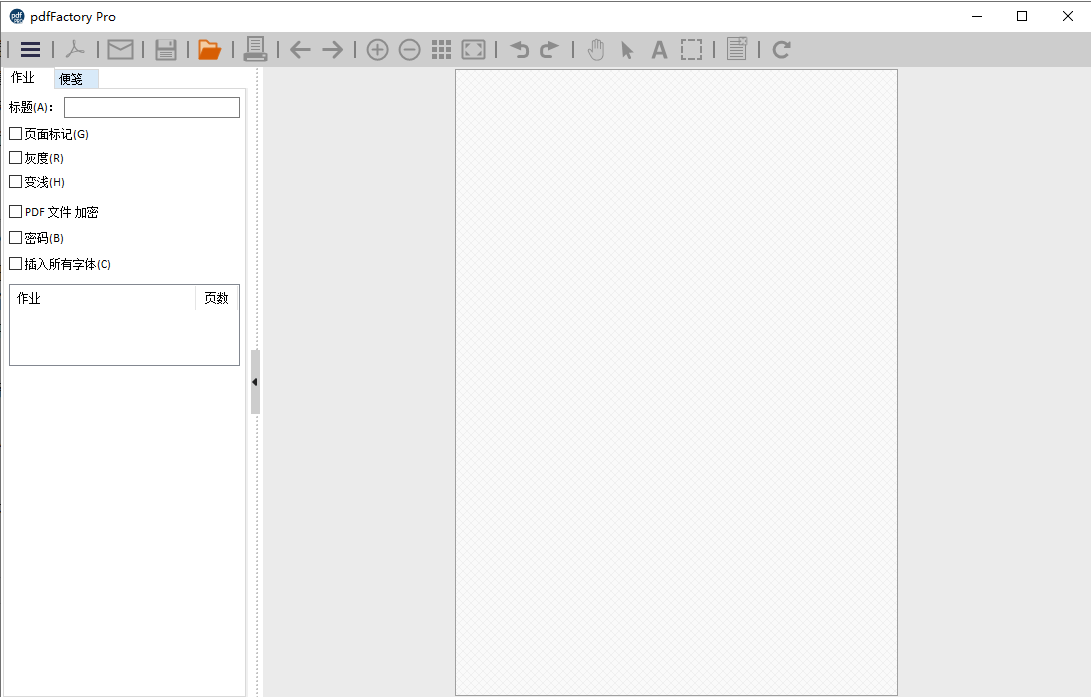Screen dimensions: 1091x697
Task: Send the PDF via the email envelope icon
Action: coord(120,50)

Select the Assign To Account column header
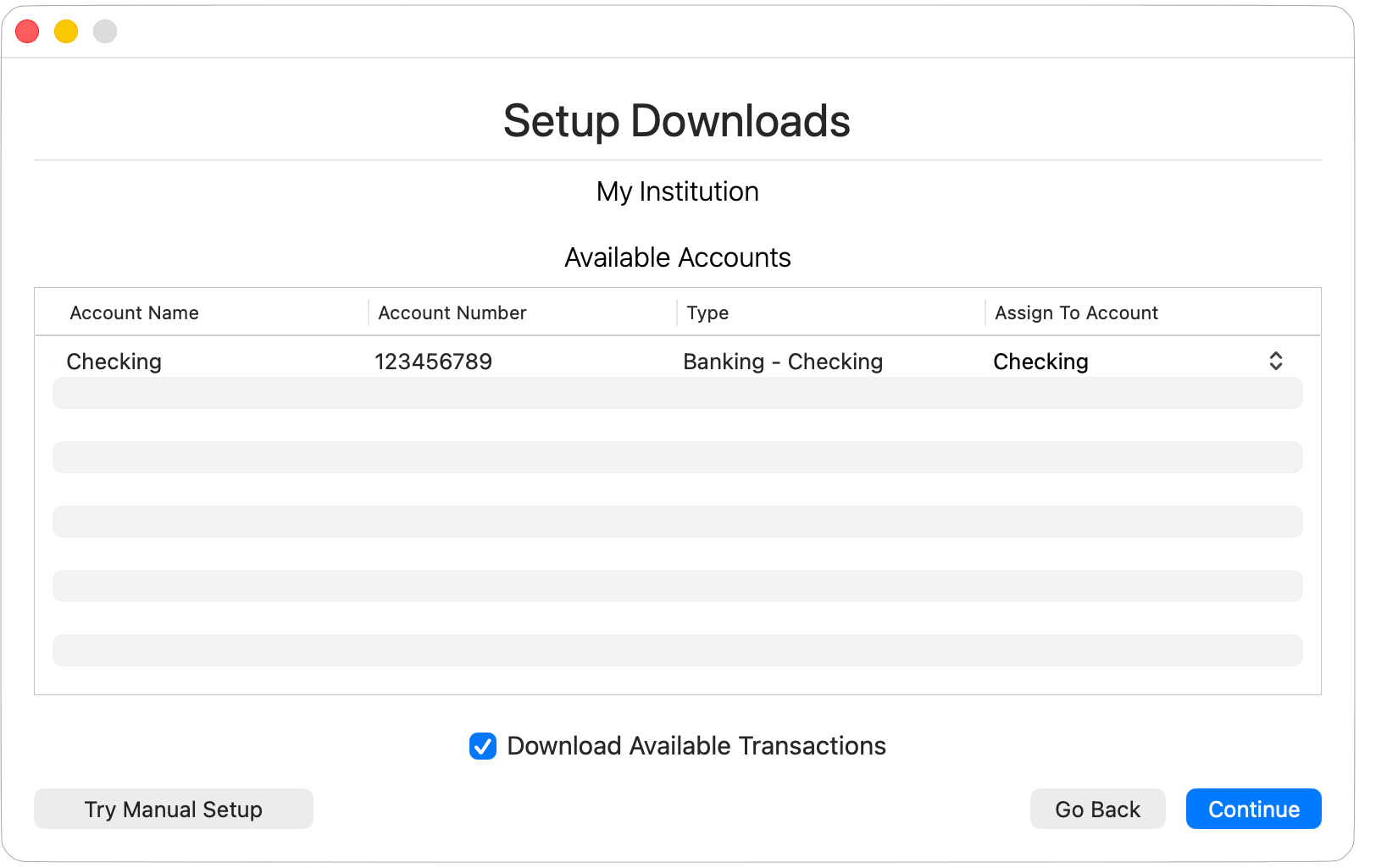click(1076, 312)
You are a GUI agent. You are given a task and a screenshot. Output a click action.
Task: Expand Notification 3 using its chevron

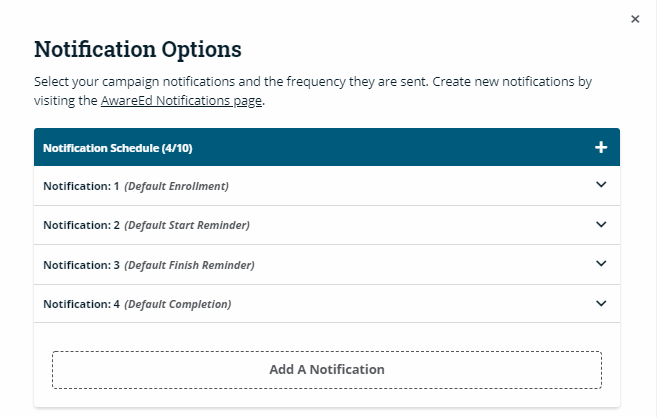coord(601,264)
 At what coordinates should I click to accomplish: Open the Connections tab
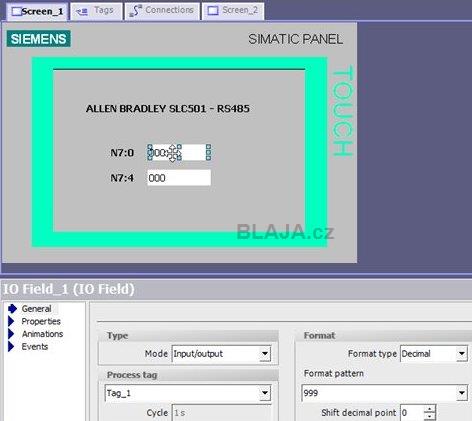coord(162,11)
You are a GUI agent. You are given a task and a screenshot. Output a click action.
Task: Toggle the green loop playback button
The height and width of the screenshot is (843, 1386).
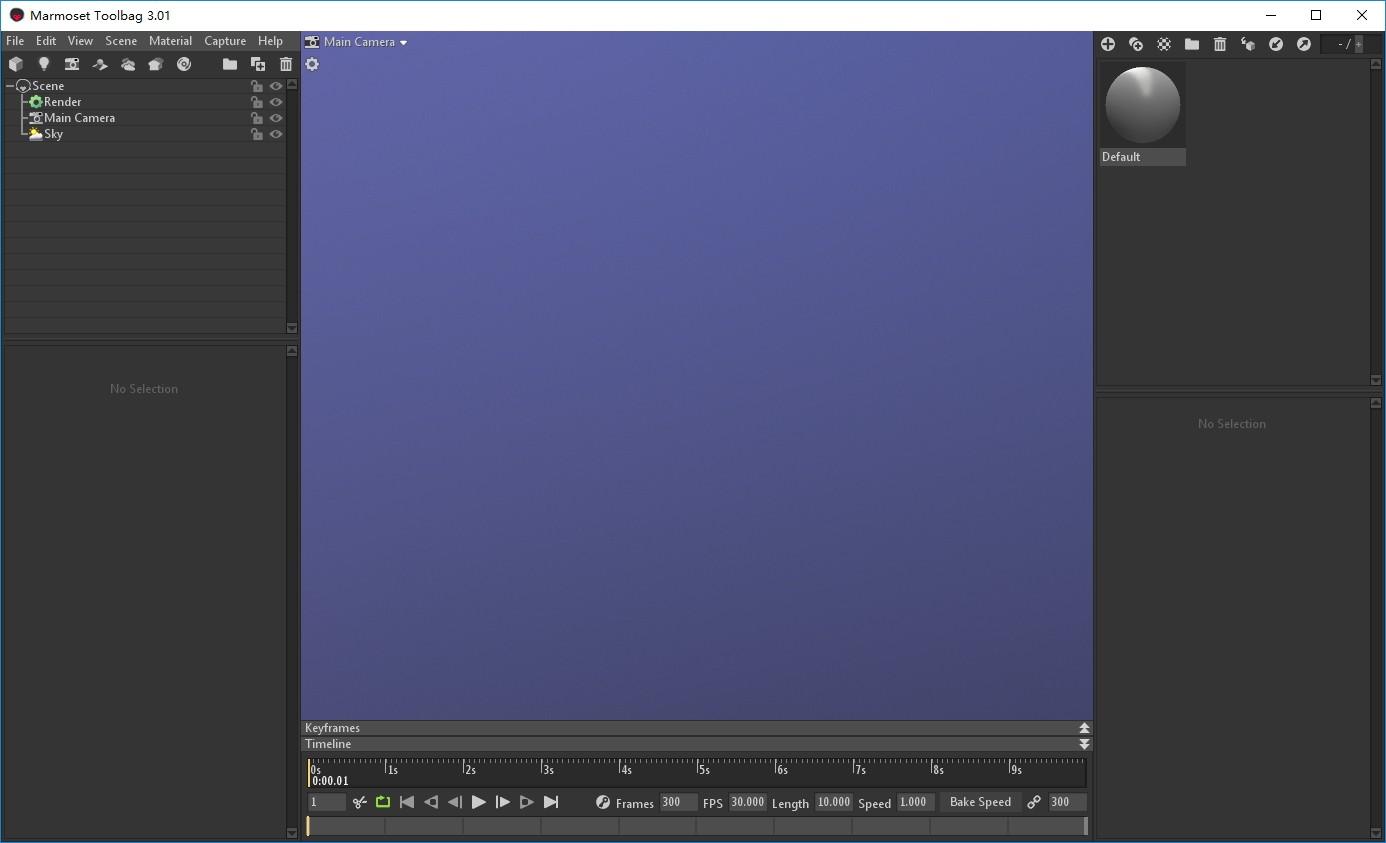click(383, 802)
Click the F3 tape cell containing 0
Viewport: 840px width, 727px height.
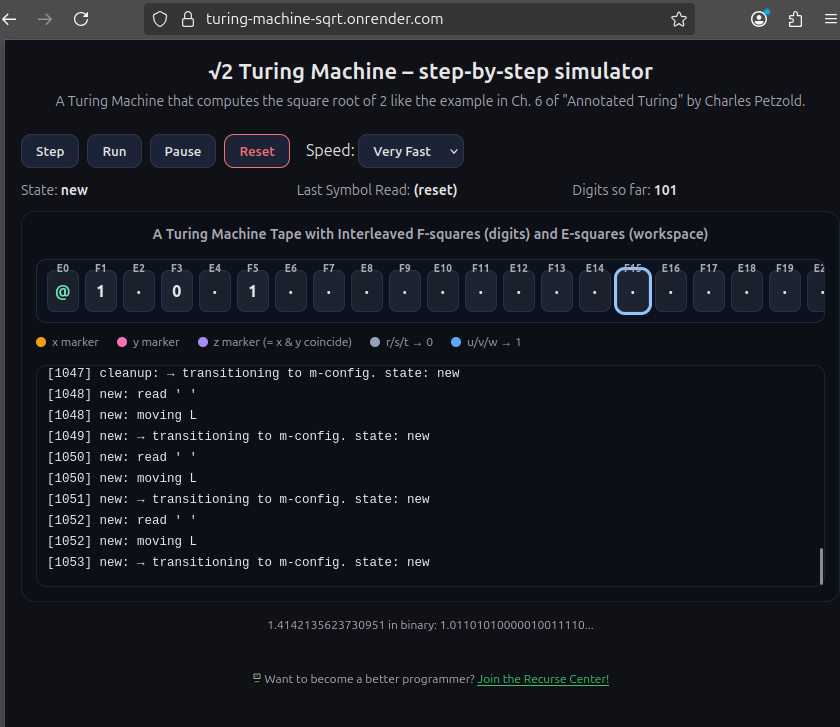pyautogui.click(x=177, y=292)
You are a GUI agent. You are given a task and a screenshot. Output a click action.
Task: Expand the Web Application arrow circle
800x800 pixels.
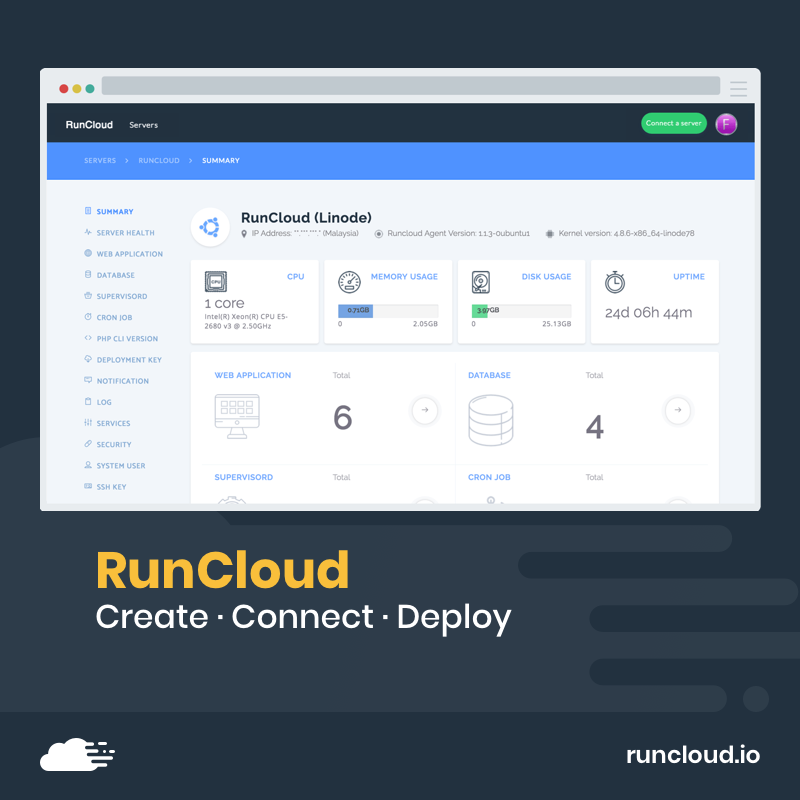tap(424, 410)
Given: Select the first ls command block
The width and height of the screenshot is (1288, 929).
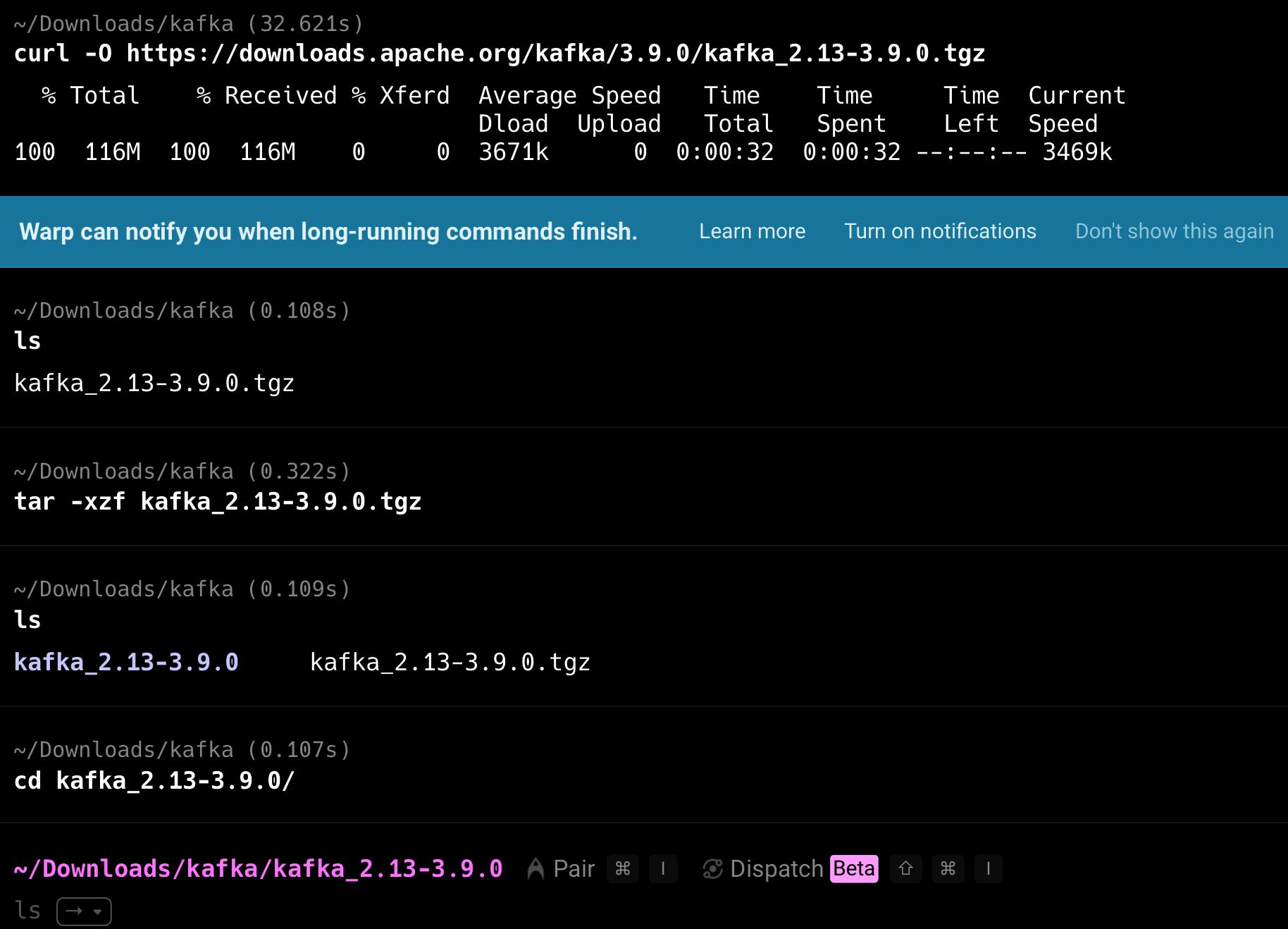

Task brief:
From the line with "Select the Assign To Account column header" down to the last line of the entries above, set down every line exactly, apart from the pictures.

Answer below:
Select the Assign To Account column header
click(1076, 312)
You are a GUI agent. You are given a task and a screenshot. Output a click action.
Task: Expand Notification 3 using its chevron

coord(601,264)
 At what coordinates should I click to accomplish: Open the Connections tab
coord(162,11)
You are a GUI agent. You are given a task and a screenshot. Output a click action.
Task: Toggle the green loop playback button
The height and width of the screenshot is (843, 1386).
click(383, 802)
Click the F3 tape cell containing 0
Viewport: 840px width, 727px height.
pyautogui.click(x=177, y=292)
You are a GUI agent. You are given a task and a screenshot. Output a click action.
Task: Expand the Web Application arrow circle
800x800 pixels.
tap(424, 410)
Given: Select the first ls command block
The width and height of the screenshot is (1288, 929).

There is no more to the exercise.